# Extract to read
Old Jewish Divas and Some Casting Advice for Dustin Hoffman

Yesterday’s announcement that 43 years after playing a quintessentially confused Jewish college graduate, Dustin Hoffman plans to make his directorial debut, may raise some eyebrows. Hoffman has chosen to adapt “Quartet,” a 1999 play by Cape Town-born Jewish playwright Ronald Harwood (né Horwitz).

In the bittersweet “Quartet,” ancient opera singers in a retirement home lip synch to an old recording to celebrate Verdi’s birthday. Inspired by the unforgettable 1984 documentary “Tosca’s Kiss,” available on DVD from EMI Classics, “Quartet,” Harwood told one interviewer, is “about old age, and triumphing over it. One of the characters in the play says, ‘We’re artists, aren’t we, we’re supposed to celebrate life.’”

All the more reason to note that this Jewish playwright and Jewish director are casting their film with superb actors like Maggie Smith and Albert Finney, both without an iota of Yiddishkeit. Yet venerable Jewish opera performers are not only still vigorous and vehement, but performance-ready. 87-year-old mezzo Regina Resnik has just been honored by a new CD reprint, part of a valuable series of reissues from Arkivmusic.com. Resnik, like many old-time Jewish divas, fiercely incarnates what might be called the “apotheosis of the schrei.”

# To-do list
1. Based on the article about Dustin Hoffman's directing debut, answer yes or no for each statement and quote the words that decide it: (a) Harwood wrote "Quartet" in 1999. (b) In "Quartet," the opera singers perform live to celebrate Verdi's birthday. (c) Regina Resnik is a soprano.
2. From the article about Dustin Hoffman's directing debut, quote the passage starting at "Yesterday’s announcement that" and ending at "Harwood (né Horwitz).".

# Given data
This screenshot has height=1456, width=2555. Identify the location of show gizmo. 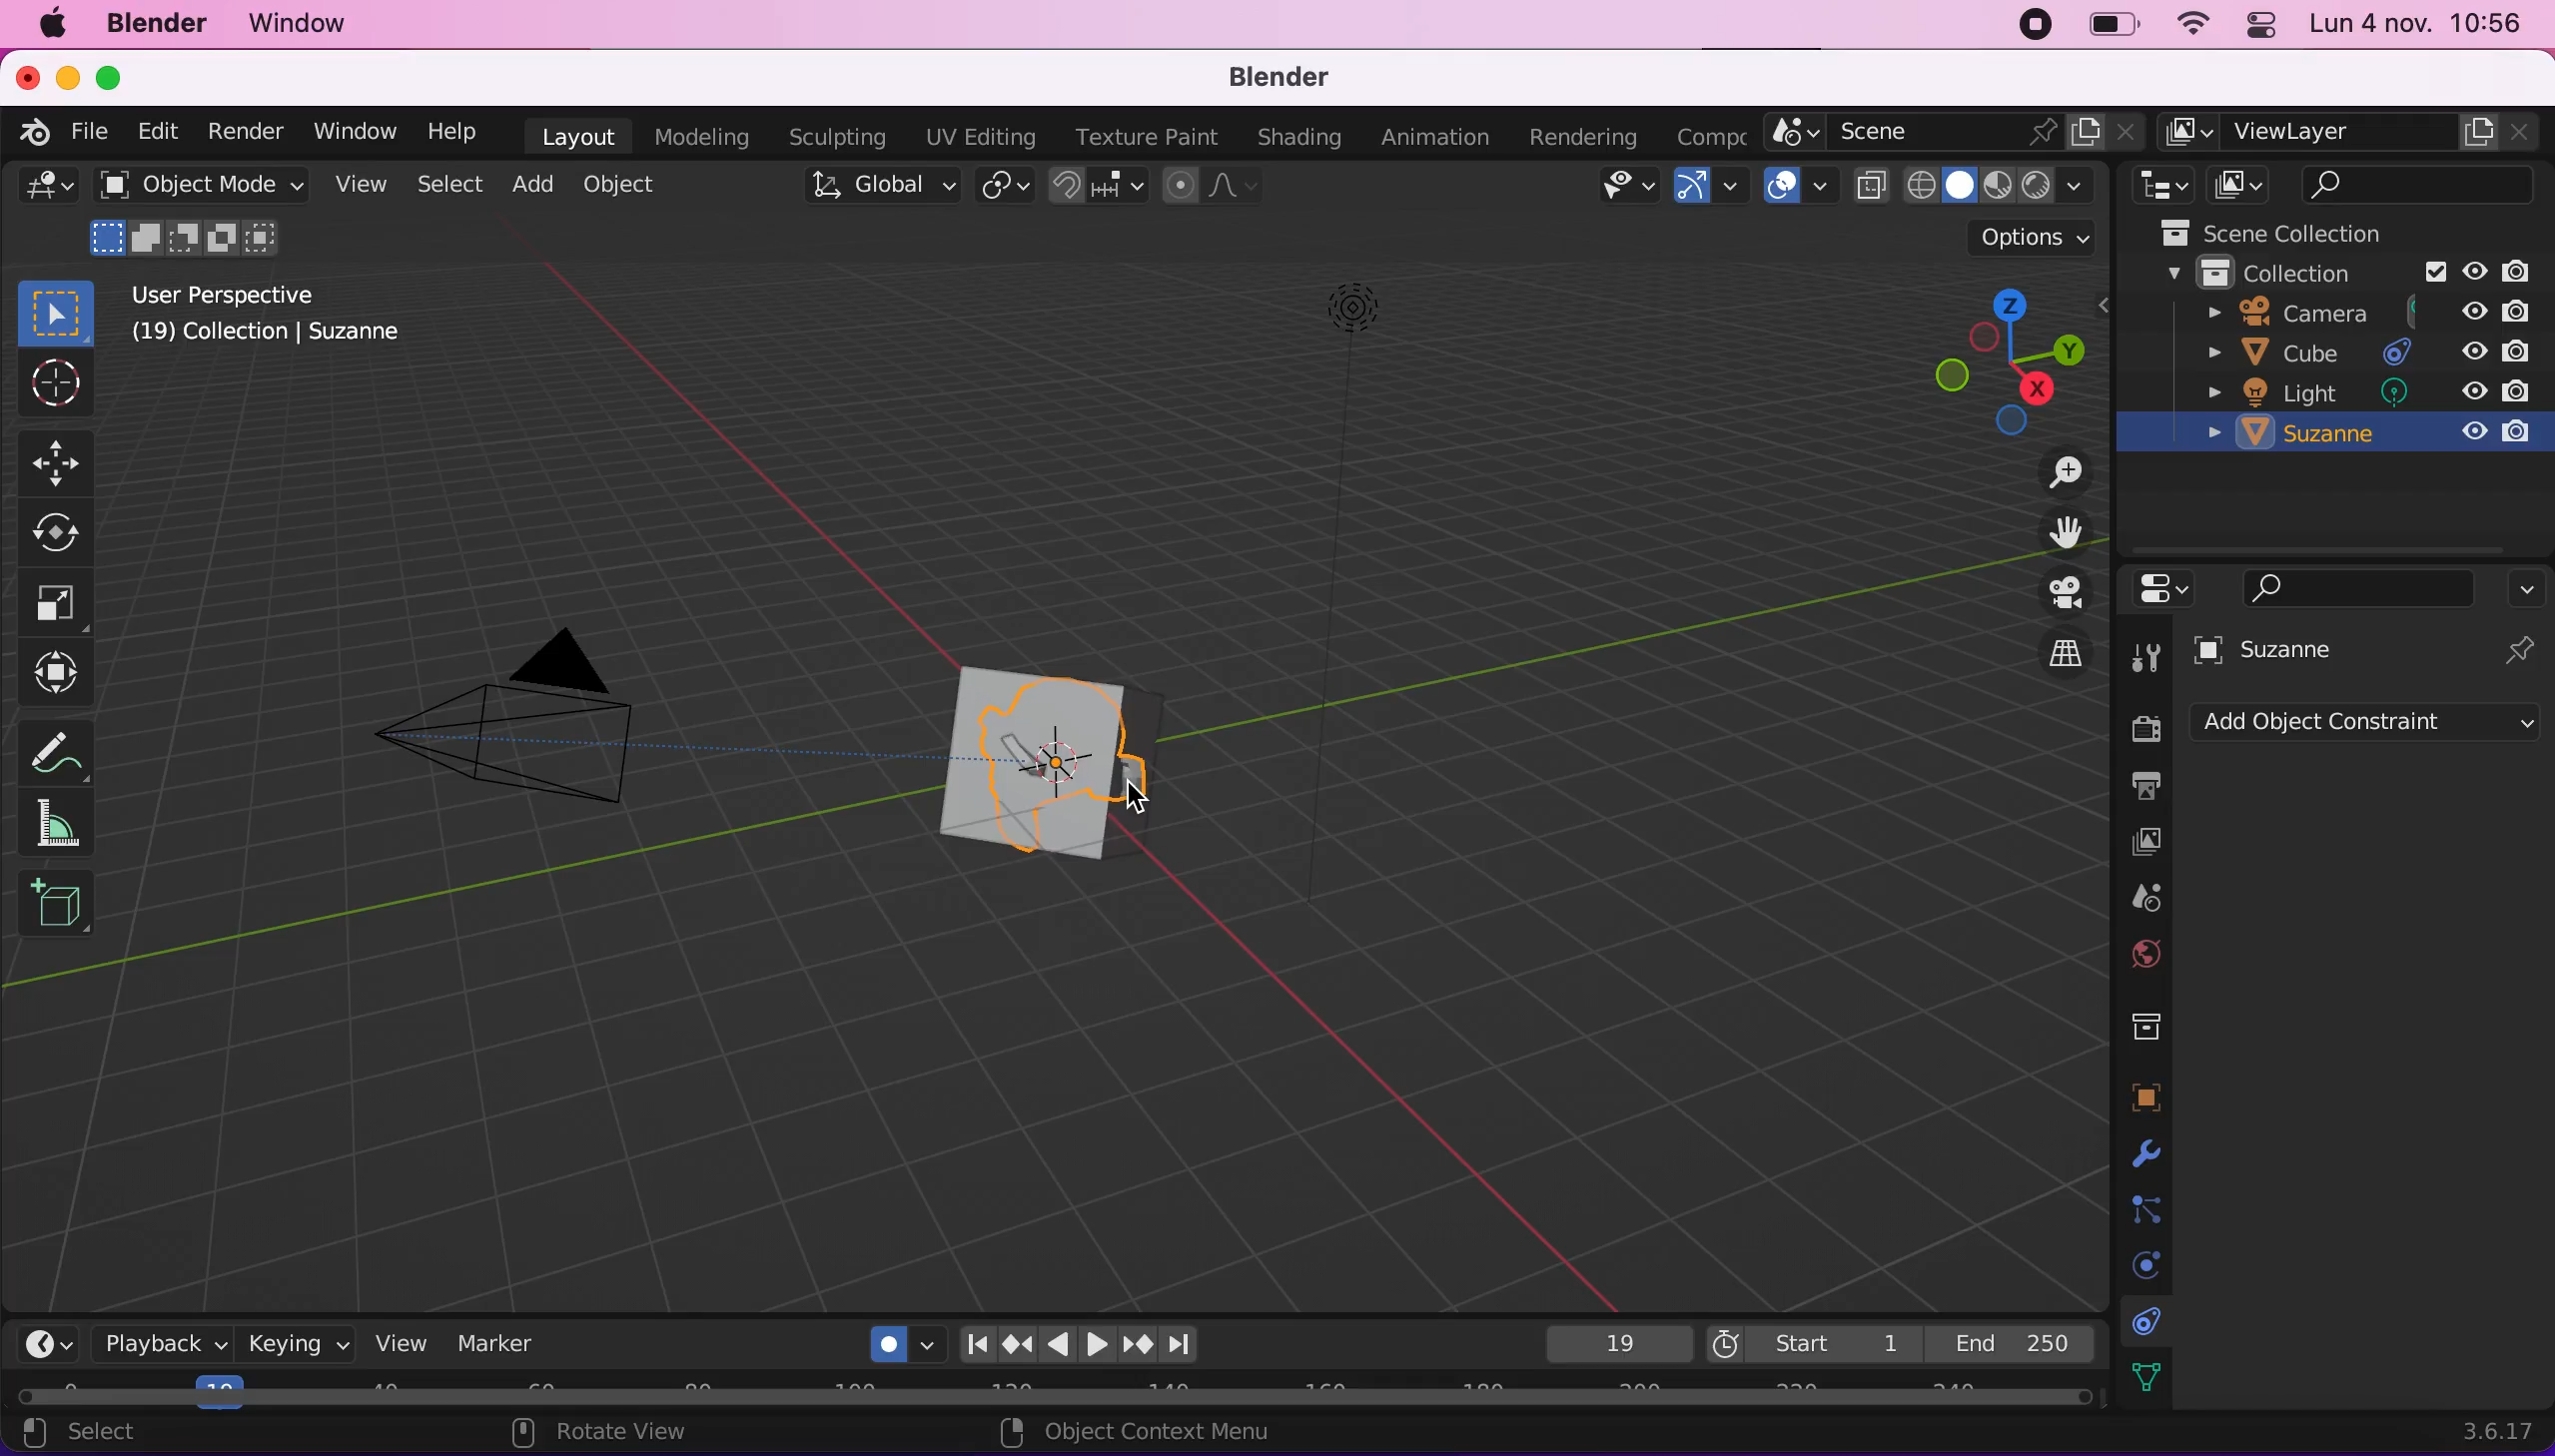
(1689, 189).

# Answers for the tasks
1.
(a) Yes: "a 1999 play by Cape Town-born Jewish playwright Ronald Harwood"
(b) No: "lip synch to an old recording to celebrate Verdi’s birthday"
(c) No: "87-year-old mezzo Regina Resnik"

2.
Yesterday’s announcement that 43 years after playing a quintessentially confused Jewish college graduate, Dustin Hoffman plans to make his directorial debut, may raise some eyebrows. Hoffman has chosen to adapt “Quartet,” a 1999 play by Cape Town-born Jewish playwright Ronald Harwood (né Horwitz).